§ Extracted text
■ ■ ■
Daily Texan - Top Stories
February 13, 2004

By Brian Chasnoff

Editor's Note: All workers' names have been changed due to threats and harassment received from superiors, including the use of employer blacklists and threats aimed at the workers' families.

Across the Rio Grande, Diana Abrego said the watery divide is called Rio Bravo in Mexico, because it takes great bravery to conquer its strong currents.

From her home in Del Rio, Texas, Diana Abrego can see the green hills of Ciudad Acua rising up from the Rio Grande valley.

Abrego works at the Immigration Clinic of San Jose, where she helps immigrant families - many having just crossed the Rio Grande into America. She has many clients, perhaps due to the rising tide of Mexican immigrants into the U.S. over the last decade. The number of undocumented Mexicans in the U.S. rose from 2 million in 1990 to an estimated 4.8 million in 2000.

At the clinic, Abrego encounters many ex-workers from the maquiladoras of Acua. She hears many stories.

"There's so much rape in the maquiladoras," said Abrego. "It's disgusting."

One of Abrego's clients got pregnant by a plant supervisor who then forced her to get an abortion. Abrego said most maquiladora workers are "just part of the machine," afforded no human value.

Albert Valdez lives a few blocks away from Abrego. He works for Dylsa, a Mexican company that subcontracts a maquiladora in Acua with Interior Automotive of America, a company from Michigan. Valdez receives $40,000 a year as general supervisor for the factory, which produces automotive seat covers. He said little harassment occurs at his plant.

"Personnel is pretty hard-core on no harassment," he said.

The workers have their own park with barbecue pits and a cabaa, receive bonuses, hold savings accounts that accumulate interest and get 30-minute lunch breaks in an on-site cafeteria.

They receive a salary of between $5.50 and $6.50 a day.

"The wages are [messed] up," Valdez said.

Recently another company bought out Dylsa. Valdez said they kept the old name in order to avoid paying severance packages to workers who lost their seniority.

Another company operating in Acua is Alcoa Fujikura Ltd. Alcoa operates 11 maquiladora plants in Acua alone, where more than 15,000 workers put wire harnesses together for automobile manufacturers in the United States.

The Comite Fronterizo de Obreros, or the Border Committee of Women Workers, describes one of Alcoa's policies that prohibits workers from going to the bathroom more than twice in one day. They say many workers are afraid to ask for permission; sometimes they must wear humiliating signs around their necks that indicate whether they have gone "number one" or "number two." Other times, said the CFO, they are allowed to go only if they agree to provide sexual favors to supervisors.

According to a report by the National Labor Committee, Alcoa's wages in Mexico run from $57.55 to $86.58 a week. Acua is a union-free zone, so the workers' only representatives are members of the Confederacion de Trabajores Mexicanos, Confederation of Mexican Workers, the institutionalized labor union. The NLC report states that Alcoa's CTM, at most, holds one meeting a year at which nothing of substance ever happens.
■ ■ ■
Screenshot grounding data:
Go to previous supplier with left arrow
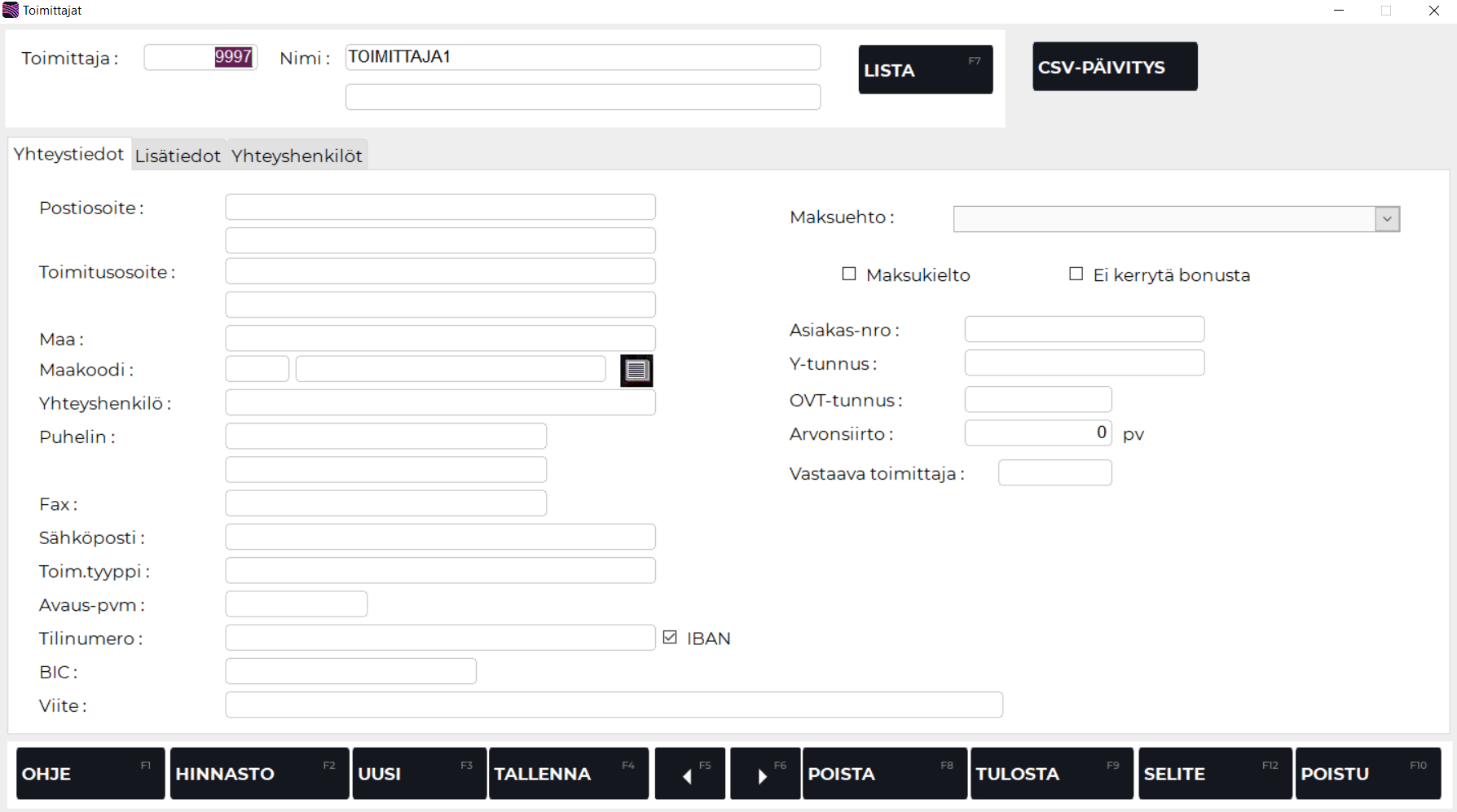Viewport: 1457px width, 812px height. coord(689,774)
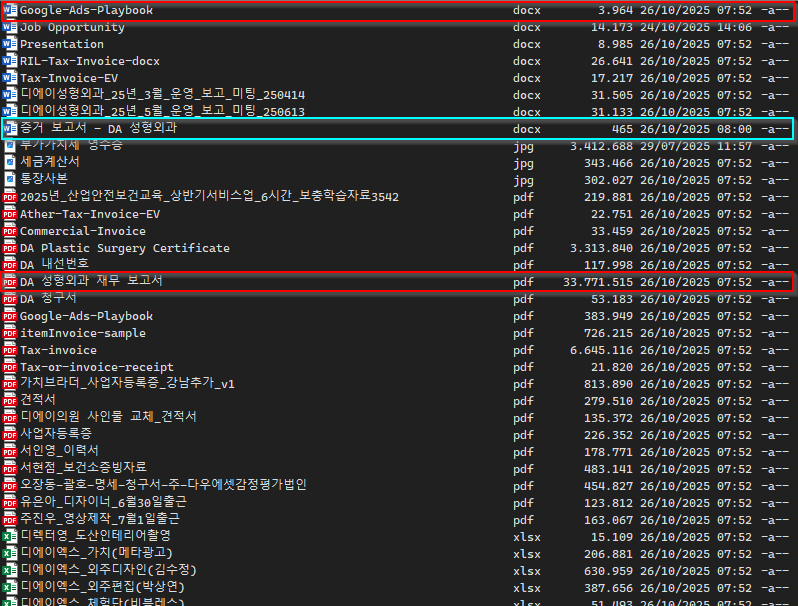Select the Tax-or-invoice-receipt pdf file

(x=96, y=368)
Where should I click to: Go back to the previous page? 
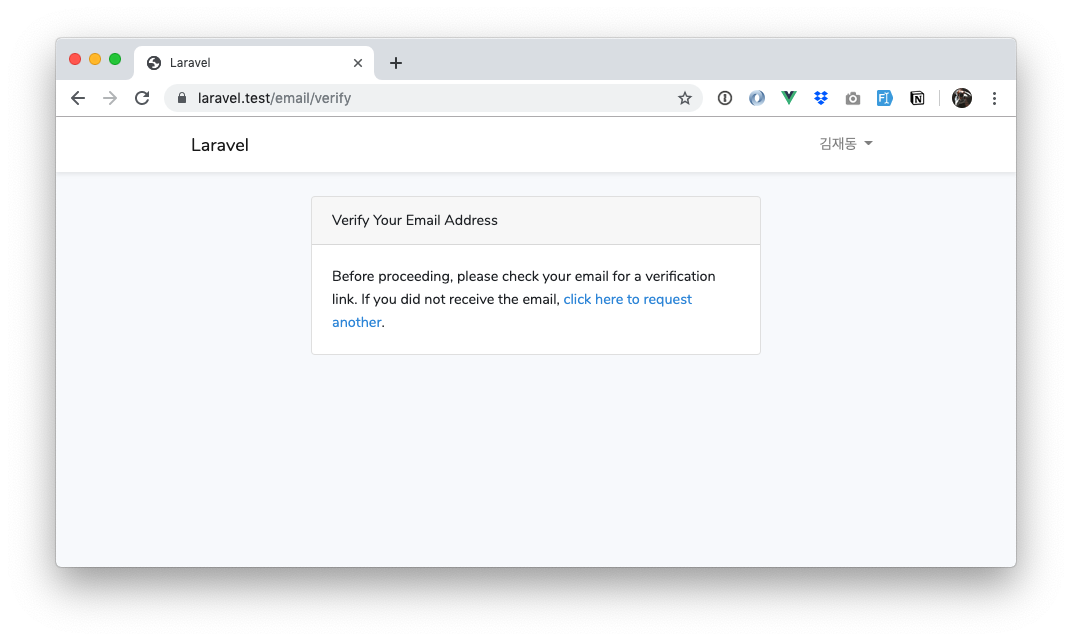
■ ■ ■
§ Questions
#1 Please reproduce the maquiladora article word for word between "By Brian Chasnoff" and "Rio Grande valley.", inclusive.
#2 Resume the article on border maquiladora workers from the point at which it stops.
The records were taken from a separate source.

§ Answer set
#1
By Brian Chasnoff

Editor's Note: All workers' names have been changed due to threats and harassment received from superiors, including the use of employer blacklists and threats aimed at the workers' families.

Across the Rio Grande, Diana Abrego said the watery divide is called Rio Bravo in Mexico, because it takes great bravery to conquer its strong currents.

From her home in Del Rio, Texas, Diana Abrego can see the green hills of Ciudad Acua rising up from the Rio Grande valley.

#2
Alcoa workers in Acua have repeatedly challenged management policies. In July 2000 they established the Workers' Committee. Although not legally recognized, the committee functioned as a union representing the workers. In October, in response to a broken agreement by Alcoa's chairman to raise wages, hundreds of workers walked out and congregated in the parking lot. The police lobbed tear gas, and many workers were fired; nonetheless, the protest spread, and in November, the workers won a 30-percent wage increase.

Three months later, when Alcoa refused to raise wages in conjunction with a government mandate declaring an across-the-board 10-percent wage increase, the Workers' Committee again objected. Alcoa didn't budge; in August 2001 it fired all members of the committee. A few days later, 186 more workers were fired under suspicion of sympathizing with the fired leaders of the union.

According to the NLC report, many of the fired workers have been unable to find work in any of Acua's other 50 maquiladora factories.

Abrego is not surprised by such reports.

"The ethics of global conglomerates are to give as little as possible and take as much as is politically acceptable," she said.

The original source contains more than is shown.